以下に、本発明を実施例により更に詳細に説明するが、これらの実施例及び比較例により本発明は制限を受けるものではない。なお、以下において、シートの製造時の流れ方向(引取方向)をMD、その直角方向をTDと記載する。
[評価方法]
種々の物性等の測定及び評価は次のようにして行った。
<貯蔵弾性率(E’)>
実施例及び比較例で用いた各樹脂シートについて、アイティ計測(株)製の粘弾性測定装置、商品名「粘弾性スペクトロメーターDVA−200」を用いて、試料(縦方向4mm、横方向60mm)を振動周波数10Hz、ひずみ0.1%、昇温速度3℃/分、チャック間25mmでTDについて25℃から250℃まで測定して測定した。また、実施例1で用いた樹脂シート(PBT系シート1)の貯蔵弾性率(E')の測定結果を図1に、比較例2で用いた樹脂シート(PET系シート1)の貯蔵弾性率(E')の測定結果を図2に示した。
<ヒーター温度>
ヒーター表面温度を、接触式温度計にて測定した。
<フィルム温度>
ヒーターによる加熱時のフィルムの表面温度を、接触式温度計にて測定した。
<加熱時の安定性の評価>
加熱時のシートのシワやタルミの有無から、以下のように評価した。
○:シワやタルミ無し
×:シワやタルミが発生した
<真空成形性の評価>
縦100mm×横100mm×深さ5mmで、コーナー部のRが1.8mmであり、成形品の厚みが2mmとなる金型を用いて、キャビティ上に樹脂シートをセットして真空吸引と加熱を全て行ったあとの、キャビティ表面積に対する、樹脂シートとキャビティの密着面積の割合から、以下のように判断した。なお、真空吸引には排気流量50L/分の真空ポンプを用いた。

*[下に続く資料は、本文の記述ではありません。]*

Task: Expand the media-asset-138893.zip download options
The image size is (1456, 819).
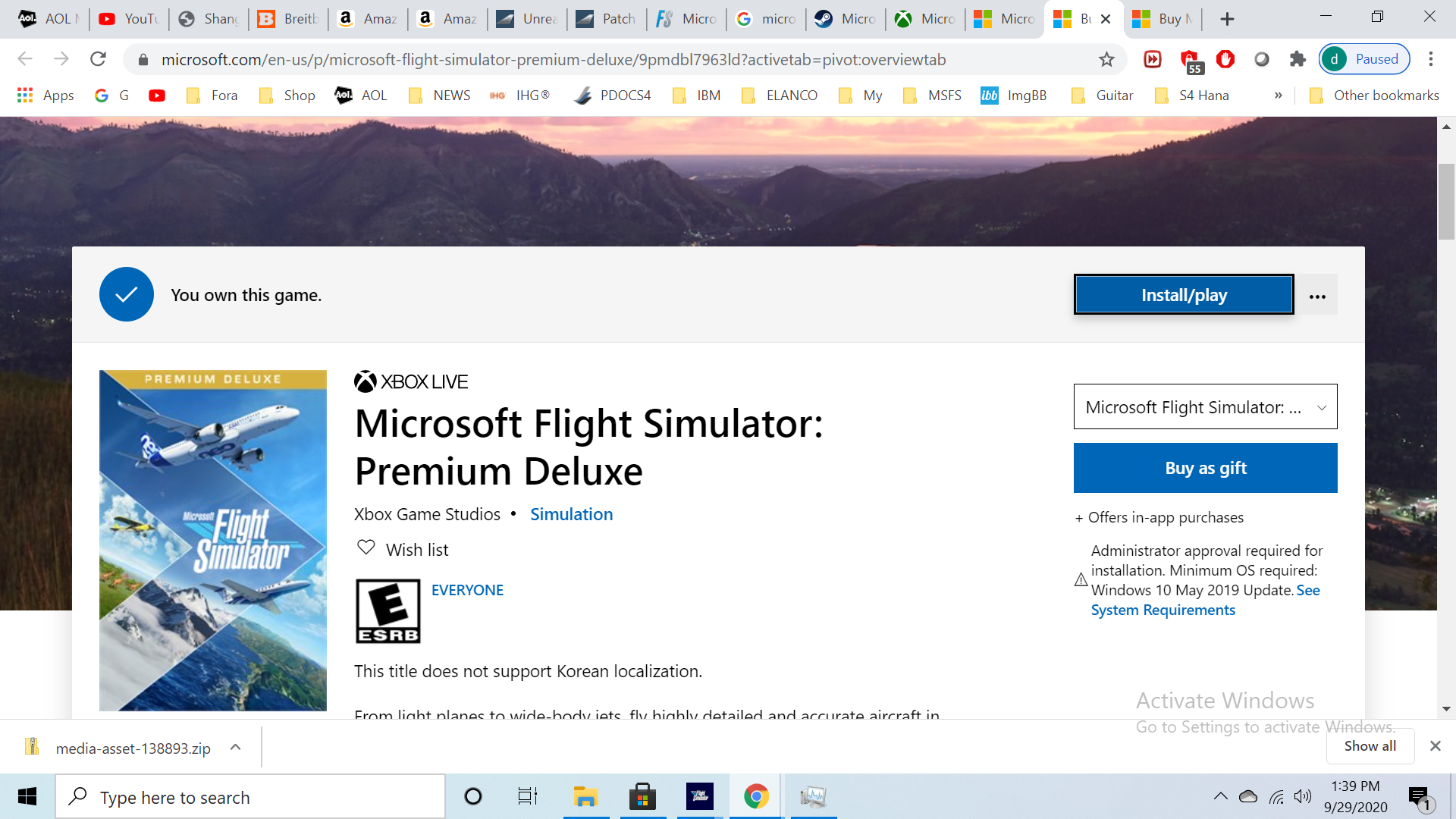Action: click(236, 748)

なお、キャビティ表面積は、射出成形用の金型の凹部表面、すなわちキャビティ表面の、射出された樹脂と接触する部分の面積を、金型図面より計測して算出した。また、樹脂シートとキャビティの密着面積は、樹脂シートがキャビティ表面の、射出された樹脂と接触する部分に接触した面積を、定規をあてて測定して計算し求めた。これらより、「樹脂シートとキャビティの密着面積」/「キャビティ表面積」×100(%)として計算した。
○:接触面積の割合が80%以上
×:接触面積の割合が80%未満
<射出成形性の評価>
射出成形後のシートの状態から、以下のように判断した。
○:破れ、シワ、ネッキング等なし
×:破れ、シワ、ネッキング等あり
以下に、実施例・比較例で用いた樹脂シートである、PBT系シート1及びPET系シート1を示す。
<PBT系シート1>
テレフタル酸とブタンジオールの重縮合体からなる厚み100μmの押出製膜シート(上述の方法で測定した、10Hzで測定した貯蔵弾性率(E’)が500MPaとなる温度が60℃)を使用した。
<PET系シート1>
テレフタル酸とエチレングリコールの重縮合体からなる厚み50μmの押出製膜シート(上述の方法で測定した、10Hzで測定した貯蔵弾性率(E’)が500MPaとなる温度が170℃)を使用した。
[実施例1]
50℃に調温した金型のキャビティ上に、樹脂シートとしてPBT系シート1をセットし、真空吸引によりシートをキャビティに密着させたあと、真空吸引したまま、表面温度220℃の赤外線プレートヒーターにて加熱し、シートの表面温度を80℃に加熱して、成形シート1を得た。この加熱により、シートは良好にキャビティ形状に追随した。その後、型締めしてPP樹脂を射出して、加飾品1を得た。なお、加飾品1は成形シートの製造と同一金型内で連続して射出を行い、成形同時加飾品とした。各評価結果を表1に示す。
[実施例2]
ヒーターの表面温度およびシートの表面温度を表のように変更した以外は、実施例1と同様にして成形を行い、成形シート2を得た。さらに、実施例1と同様に型締めと射出を行い、加飾品2を得た。各評価結果を表1に示す。
[実施例3]
樹脂シートとして、PBT系シート1を基材層とし、さらに機能層として、離形層(厚み2μm)、ハードコート層(厚み5μm)、着色層(厚み2μm)、接着層(厚み1μm)をこの順で、機能層の総膜厚が10μmとなるようにコーティングにより積層したものを用いた以外は、実施例2と同様にして成形を行い、成形シート3を得た。これを転写シートとして用いて、また、射出樹脂としてポリカーボネートを用いた以外は、実施例2と同様に型締めと射出を行い、加飾品3を得た。各評価結果を表1に示す。
[比較例1]
実施例1において、樹脂シートであるPBT系シート1を加熱してから真空吸引を行った以外は、実施例1と同様にして成形を行い、成形シート4及び加飾品4を得た。各評価結果を表1に示す。
[比較例2]
樹脂シートとして、PBT系シート1に代えPET系シート1を用いて、シートの表面温度を100℃に加熱した以外は、実施例2と同様にして成形を行い、成形シート5及び加飾品5を得た。各評価結果を表1に示す。なお、ヒーターの温度や位置を調整しても、シート温度をこれより高温にすることはできなかった。
Figure 2018020530
比較例1は、真空吸引を行う前に加熱したため、加熱時に樹脂シートにシワやタルミが発生した。また、真空吸引すると金型への密着は良好にするものの、加熱時に樹脂シートに入ったシワが起因と思われる成形シートの外観不良が射出成形時に発生した。比較例2では、10Hzで測定した貯蔵弾性率(E’)が500MPaとなる温度が高いため、真空吸引後に加熱してもフィルムが十分に軟化せず、真空成形で金型に追随できなかった。

Claims (3)

  1. 樹脂シートを真空成形加工して成形シートを製造する方法であって、
    金型温度40℃〜100℃の金型上における該樹脂シートの真空吸引工程、及び真空吸引を継続したまま加熱する工程を有するとともに、
    該樹脂シートは、10Hzで測定した貯蔵弾性率(E’)が500MPaとなる温度が、前記金型温度+100℃以下の温度領域に存在するものであることを特徴とする成形シートの製造方法。
  2. 前記樹脂シートは、ジカルボン酸として少なくともテレフタル酸を、ジオールとして少なくともブタンジオールを用いたポリエステル系重縮合体を含む基材層を1層以上有するシートを用いる請求項1に記載の成形シートの製造方法。
  3. 前記樹脂シートを、請求項1または2のいずれか1項に記載の製造方法で真空成形加工し成形シートを製造した後、型締めして溶融樹脂を型内に注入し、樹脂表面に成形シートを密着させることを特徴とする加飾品の製造方法。